Uma vez me perguntaram:
- Qual é o pior
sentimento que existe?
- A culpa.
- Por quê?
- Este, definitivamente,
é o pior sentimento que existe.
- Quanto à raiva, o ódio, o rancor, estes não lhes parece muito
piores?
- Não, a raiva não dura muito tempo, é extravasada
rapidamente, talvez no próprio ato de sentir a raiva. O ódio é uma raiva
transformada em sentimento, mas que se enfraquece e não dura a longo prazo. O
rancor é uma tentativa de empacotar esses dois últimos sentimentos e guardá-los
numa caixa, mas num lugar onde não há espaço para isso e acaba se tornando
insuportável.
- E quanto à inveja, o ciúme, a vaidade?
- A inveja, tão mal vista e condenada, mesmo ela consegue
ter alguma função, podendo até se tornar um objetivo de vida, a razão de viver
de uma pessoa. O ciúme, tão doentio e absurdo que possa ser, mesmo ele carrega algum
charme.

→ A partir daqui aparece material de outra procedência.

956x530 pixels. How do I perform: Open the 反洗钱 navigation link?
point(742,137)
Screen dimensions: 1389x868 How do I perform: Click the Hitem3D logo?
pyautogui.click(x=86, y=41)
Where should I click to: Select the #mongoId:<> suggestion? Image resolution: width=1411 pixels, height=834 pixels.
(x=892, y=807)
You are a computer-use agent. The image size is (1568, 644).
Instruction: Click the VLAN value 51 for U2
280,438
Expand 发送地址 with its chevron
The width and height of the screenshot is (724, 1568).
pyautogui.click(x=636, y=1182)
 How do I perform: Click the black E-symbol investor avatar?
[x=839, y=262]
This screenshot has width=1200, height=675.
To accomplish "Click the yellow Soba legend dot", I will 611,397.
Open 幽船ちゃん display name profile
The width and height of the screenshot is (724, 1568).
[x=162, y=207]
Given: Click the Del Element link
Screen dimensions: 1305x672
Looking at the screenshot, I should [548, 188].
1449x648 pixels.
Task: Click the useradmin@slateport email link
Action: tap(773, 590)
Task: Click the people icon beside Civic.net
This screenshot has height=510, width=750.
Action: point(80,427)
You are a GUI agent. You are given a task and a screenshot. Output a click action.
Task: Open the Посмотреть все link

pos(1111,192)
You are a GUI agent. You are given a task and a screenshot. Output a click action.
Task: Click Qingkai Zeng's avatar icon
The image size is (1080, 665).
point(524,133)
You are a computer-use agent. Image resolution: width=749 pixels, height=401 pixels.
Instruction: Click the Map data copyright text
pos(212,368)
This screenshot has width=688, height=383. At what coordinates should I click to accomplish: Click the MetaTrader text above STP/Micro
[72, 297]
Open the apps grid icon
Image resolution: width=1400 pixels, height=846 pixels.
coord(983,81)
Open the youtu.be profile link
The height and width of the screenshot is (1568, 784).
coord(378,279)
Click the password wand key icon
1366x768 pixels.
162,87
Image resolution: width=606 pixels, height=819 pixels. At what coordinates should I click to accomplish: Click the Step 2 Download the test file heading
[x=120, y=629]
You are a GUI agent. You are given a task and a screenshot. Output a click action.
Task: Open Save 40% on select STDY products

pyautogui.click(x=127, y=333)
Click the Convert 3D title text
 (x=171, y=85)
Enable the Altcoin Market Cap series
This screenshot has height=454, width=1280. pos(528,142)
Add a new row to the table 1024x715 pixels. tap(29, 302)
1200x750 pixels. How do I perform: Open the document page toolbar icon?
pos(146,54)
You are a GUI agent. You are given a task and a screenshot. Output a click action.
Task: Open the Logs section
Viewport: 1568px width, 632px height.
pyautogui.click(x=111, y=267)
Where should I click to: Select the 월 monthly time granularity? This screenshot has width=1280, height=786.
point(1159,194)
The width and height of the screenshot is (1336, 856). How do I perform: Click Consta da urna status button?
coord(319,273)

A vaidade parece mais um desejo de agradar quem nunca se importa com
isso, do que propriamente um sentimento.
- Então, por que a culpa?
- Porque ela sim, a culpa consegue se encaixar de forma
perfeita à alma de um indivíduo, permanecendo agregada a sua existência,
acompanhando-o a todo tempo e lugar, como um fardo, pesado ou leve, mas sempre
... um fardo. Ainda que adormecida, ela estará
sempre guardada em algum lugar na sua consciência, pronta para despertar e dar
suas risadas incessantes, desdenhando da existência de quem a carrega.